Sometimes this seems like it’s contrary to not sweating the small stuff, but I have found this to be life blood in times of stress and uncertainty. It is, for me, the same somber sobriety of these uncertain times that makes clear both “what I’m wearing right now has no real meaning” and “Sunlight is incredibly warm and beautiful”

When you are locked into the moment you are in, there is an abundance of beauty and peace.

It was in this time that I started my mindfulness practice (even though I didn’t know it at the time) I was forced to surrender to the present moment; enjoying small things like the smell of my shampoo, sunlight streaming through a window, how deliciously chocolate melts in your mouth. These were the moments that gave me peace and strength, and carried me through moments that were much harder.

Focus on what you CAN do

There is a certain air of helplessness when there is a crisis you cannot actively participate in. When someone is sick and there is nothing you can do to make them better. In these moments it is helpful not to focus on your lack of skills and abilities, but to find a sense of purpose from what YOU can contribute.

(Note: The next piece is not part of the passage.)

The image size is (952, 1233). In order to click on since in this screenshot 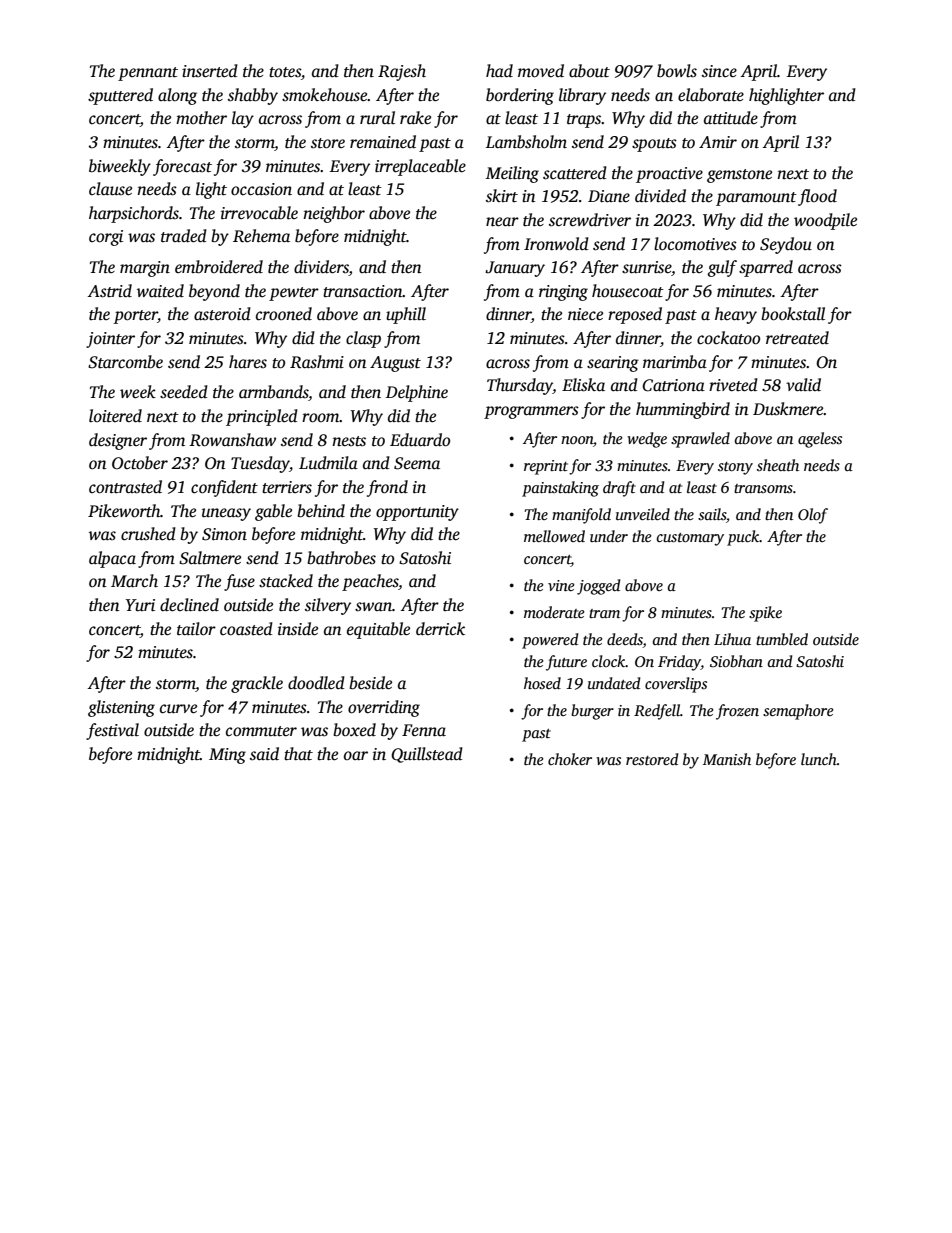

Now is the time to ask yourself, what are my skills and abilities? What are my gifts and talents? What work do I do that still needs to be done. Then do it; offer it into the world. Maybe its keeping everyone in the loop. Maybe it’s preparing food. Maybe there are mundane emails that need to be sent that you can do and check off your list. Maybe there is something you can create. Focus on what you CAN do. and execute on that.

Give up what you have no control of

The other half of focusing on what you can do, is letting go of what you cannot control. I’m not sure it even matters where you give it up to. In times of uncertainty some of us feel strong faith, others of us feel completely abandoned, most of us feel both and all the places in between.

Whether I was giving up my fear, worry and desire to control to God, or giving up to the care of the medical professionals, the practice of acknowledging what was out of my care and letting someone or something else have that piece is incredibly healing.